2. In exceptional cases, Parties may agree to a transfer even if the time to be served by the sentenced person is less than that specified in paragraph 1c.

12. De woorden "has (...) to serve" brengen mee dat bij de beoordeling of aan de in art. 3, eerste lid aanhef en onder c vervatte eis is voldaan moet worden gerekend met de vermoedelijke datum van vervroegde invrijheidstelling volgens het recht van de andere staat.(5)

13. De in de bestreden uitspraak onder II sub a genoemde brief van het Ministerie van Justitie te 's-Gravenhage aan de Hoofdofficier van Justitie te 's-Hertogenbosch gerichte brief van 26 november 1999 bevindt zich bij de stukken. De brief houdt onder meer in dat het verzoek van [veroordeelde] tot overbrenging naar Nederland, ter verdere executie van het vonnis van het Landgericht Wuppertal van 13 april 1999, op 5 oktober 1999 aan de Minister van Justitie te 's-Gravenhage is toegezonden.

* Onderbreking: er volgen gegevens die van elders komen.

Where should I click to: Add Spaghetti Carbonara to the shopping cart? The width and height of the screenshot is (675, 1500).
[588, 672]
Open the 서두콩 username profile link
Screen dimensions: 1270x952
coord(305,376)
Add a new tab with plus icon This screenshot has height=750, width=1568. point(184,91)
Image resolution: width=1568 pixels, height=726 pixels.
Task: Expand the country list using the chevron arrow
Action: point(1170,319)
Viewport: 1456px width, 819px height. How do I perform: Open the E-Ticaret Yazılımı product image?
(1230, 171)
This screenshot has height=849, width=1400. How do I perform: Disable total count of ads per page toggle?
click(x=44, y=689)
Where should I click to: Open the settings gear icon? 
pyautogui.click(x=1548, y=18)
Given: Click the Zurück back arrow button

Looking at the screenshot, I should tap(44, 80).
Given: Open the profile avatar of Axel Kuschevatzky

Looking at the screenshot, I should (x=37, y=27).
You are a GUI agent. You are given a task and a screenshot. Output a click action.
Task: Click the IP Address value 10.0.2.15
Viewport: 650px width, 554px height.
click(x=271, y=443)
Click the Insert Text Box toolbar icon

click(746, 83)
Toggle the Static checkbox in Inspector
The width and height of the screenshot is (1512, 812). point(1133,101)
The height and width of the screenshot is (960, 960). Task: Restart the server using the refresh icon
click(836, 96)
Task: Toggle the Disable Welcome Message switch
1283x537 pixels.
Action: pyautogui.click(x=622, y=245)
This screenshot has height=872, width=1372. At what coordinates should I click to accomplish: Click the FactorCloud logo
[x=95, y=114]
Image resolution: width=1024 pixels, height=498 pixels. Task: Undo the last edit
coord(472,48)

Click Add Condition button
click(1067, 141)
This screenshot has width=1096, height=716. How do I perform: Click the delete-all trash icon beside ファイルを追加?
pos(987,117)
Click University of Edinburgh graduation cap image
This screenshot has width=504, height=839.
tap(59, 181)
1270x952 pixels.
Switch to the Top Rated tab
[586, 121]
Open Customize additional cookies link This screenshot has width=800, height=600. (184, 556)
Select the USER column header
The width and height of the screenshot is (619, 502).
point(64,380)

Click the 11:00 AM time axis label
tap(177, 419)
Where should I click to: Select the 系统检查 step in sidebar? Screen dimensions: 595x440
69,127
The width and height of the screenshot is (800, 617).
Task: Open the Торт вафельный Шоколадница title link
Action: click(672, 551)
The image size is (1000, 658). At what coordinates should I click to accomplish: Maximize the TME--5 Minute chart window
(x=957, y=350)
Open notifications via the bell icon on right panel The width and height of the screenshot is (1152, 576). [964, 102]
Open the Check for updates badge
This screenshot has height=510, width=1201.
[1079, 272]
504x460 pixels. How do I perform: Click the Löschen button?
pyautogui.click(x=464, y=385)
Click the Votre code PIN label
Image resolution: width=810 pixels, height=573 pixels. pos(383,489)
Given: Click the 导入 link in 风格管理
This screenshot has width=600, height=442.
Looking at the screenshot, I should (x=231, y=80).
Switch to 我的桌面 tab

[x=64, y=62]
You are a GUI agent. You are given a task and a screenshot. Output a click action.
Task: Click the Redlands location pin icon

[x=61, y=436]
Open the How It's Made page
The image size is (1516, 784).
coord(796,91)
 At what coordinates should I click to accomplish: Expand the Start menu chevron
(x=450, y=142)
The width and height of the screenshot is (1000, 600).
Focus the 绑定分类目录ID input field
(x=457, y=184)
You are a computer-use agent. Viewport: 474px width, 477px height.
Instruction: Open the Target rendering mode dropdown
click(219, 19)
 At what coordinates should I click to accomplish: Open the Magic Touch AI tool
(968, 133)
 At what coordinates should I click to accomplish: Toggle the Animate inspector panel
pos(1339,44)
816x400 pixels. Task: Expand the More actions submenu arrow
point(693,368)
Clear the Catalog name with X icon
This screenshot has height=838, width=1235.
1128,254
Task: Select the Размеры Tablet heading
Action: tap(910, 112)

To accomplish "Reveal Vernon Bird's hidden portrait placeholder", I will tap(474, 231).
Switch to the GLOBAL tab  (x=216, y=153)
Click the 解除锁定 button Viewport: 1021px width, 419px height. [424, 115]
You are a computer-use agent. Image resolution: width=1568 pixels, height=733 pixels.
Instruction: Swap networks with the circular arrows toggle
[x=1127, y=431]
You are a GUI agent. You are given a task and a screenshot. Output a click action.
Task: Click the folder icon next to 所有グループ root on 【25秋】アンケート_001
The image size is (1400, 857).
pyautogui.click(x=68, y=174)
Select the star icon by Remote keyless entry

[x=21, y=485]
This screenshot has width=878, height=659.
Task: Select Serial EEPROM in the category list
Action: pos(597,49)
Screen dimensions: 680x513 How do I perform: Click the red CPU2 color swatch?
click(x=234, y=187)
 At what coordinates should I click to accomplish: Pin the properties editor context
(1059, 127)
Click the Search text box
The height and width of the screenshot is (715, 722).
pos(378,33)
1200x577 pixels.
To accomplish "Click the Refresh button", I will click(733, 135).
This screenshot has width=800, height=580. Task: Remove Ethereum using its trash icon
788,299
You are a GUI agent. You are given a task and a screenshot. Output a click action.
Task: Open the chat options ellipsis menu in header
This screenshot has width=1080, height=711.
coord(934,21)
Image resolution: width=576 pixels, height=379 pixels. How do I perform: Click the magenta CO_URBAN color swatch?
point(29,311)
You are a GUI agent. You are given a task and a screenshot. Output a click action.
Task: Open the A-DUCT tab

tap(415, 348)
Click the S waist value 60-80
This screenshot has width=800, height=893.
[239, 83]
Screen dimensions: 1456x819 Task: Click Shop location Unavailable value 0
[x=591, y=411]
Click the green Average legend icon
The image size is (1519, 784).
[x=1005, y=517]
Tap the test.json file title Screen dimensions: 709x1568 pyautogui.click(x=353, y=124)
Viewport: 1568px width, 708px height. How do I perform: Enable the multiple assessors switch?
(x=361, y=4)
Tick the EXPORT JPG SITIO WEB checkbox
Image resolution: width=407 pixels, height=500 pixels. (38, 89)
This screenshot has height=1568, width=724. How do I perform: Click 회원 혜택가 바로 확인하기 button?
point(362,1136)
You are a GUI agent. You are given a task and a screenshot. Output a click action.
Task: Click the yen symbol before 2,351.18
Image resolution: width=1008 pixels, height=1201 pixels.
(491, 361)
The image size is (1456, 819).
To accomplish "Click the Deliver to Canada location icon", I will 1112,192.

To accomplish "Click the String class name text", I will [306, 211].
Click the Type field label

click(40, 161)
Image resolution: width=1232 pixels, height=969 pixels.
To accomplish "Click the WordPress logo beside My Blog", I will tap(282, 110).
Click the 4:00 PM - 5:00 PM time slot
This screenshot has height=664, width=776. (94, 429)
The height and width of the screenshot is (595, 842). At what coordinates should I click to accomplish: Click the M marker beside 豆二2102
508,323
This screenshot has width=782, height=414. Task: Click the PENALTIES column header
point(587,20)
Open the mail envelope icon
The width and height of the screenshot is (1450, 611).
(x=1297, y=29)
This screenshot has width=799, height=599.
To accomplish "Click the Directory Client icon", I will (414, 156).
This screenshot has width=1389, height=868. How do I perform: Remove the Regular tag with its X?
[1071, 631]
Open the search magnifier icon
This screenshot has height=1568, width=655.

Naar de Rechtbank onder VI (kennelijk op grond van de zich bij de stukken bevindende opgave van de Staatsanwalt te Wuppertal van 23 november 1999) heeft vastgesteld expireert de bij dat vonnis aan [veroordeelde] opgelegde straf op 6 april 2001 en is de voorzienbare datum van vervroegde invrijheidstelling 5 januari 2000.

14. Het oordeel van de Rechtbank dat [veroordeelde] op het moment van de ontvangst van het verzoek tot overname van de strafexecutie nog tenminste zes maanden van de aan hem opgelegde gevangenisstraf diende te ondergaan is in het licht van het voorgaande onbegrijpelijk. Voorzover het middel daarover klaagt is het gegrond.

15. Dit behoeft echter niet tot cassatie te leiden, gelet op het navolgende. De Rechtbank heeft vastgesteld (onder VII sub e) dat de Nederlandse en de Duitse autoriteiten het eens zijn over de overbrenging van [veroordeelde] naar Nederland. Zulks in aanmerking genomen staat, blijkens het bepaalde in art. 3, tweede lid, VOGP, niet-naleving van het in het eerste lid, aanhef en onder c, van dat artikel vervatte vereiste niet aan de overname van de tenuitvoerlegging in de weg. De beslissing van de Rechtbank steunt dus niet op haar evenbedoelde, onder VII sub f gegeven, oordeel.

16. Het middel is derhalve vruchteloos voorgesteld.

17. Ambtshalve heb ik geen reden aangetroffen waarom de bestreden uitspraak niet in stand zou mogen blijven. De middelen ongegrond achtende concludeer ik daarom tot verwerping van het beroep.

Voor de Procureur-Generaal

bij de Hoge Raad der Nederlanden

Waarnemend Advocaat-Generaal

1 Kamerstukken II, 1984-1985, 18129, nr. 6, blz. 31.

2 Vgl. HR 20 februari 1973, NJ 1973, 245 m.nt. Th.W.v.V (afwijking van aanbeveling in reclasseringsrapport).

3 HR 25 februari 1947, NJ 1947, 161, m.nt. W.P.

4 Straatsburg, 21 maart 1983 (Trb. 1983, 74).

5 Vgl. J.A.W. Lensing, in Vademecum Strafzaken, § 48.3.2.b; D.J.M.W. Paridaens, De overdracht van de tenuitvoerlegging van strafvonnissen, diss. Utrecht 1994, blz. 209 (§ 307 en 308); Y. Buruma en J.M. Sjöcrona in T&C Strafvordering, derde druk, blz. 2178 (aant. f en g).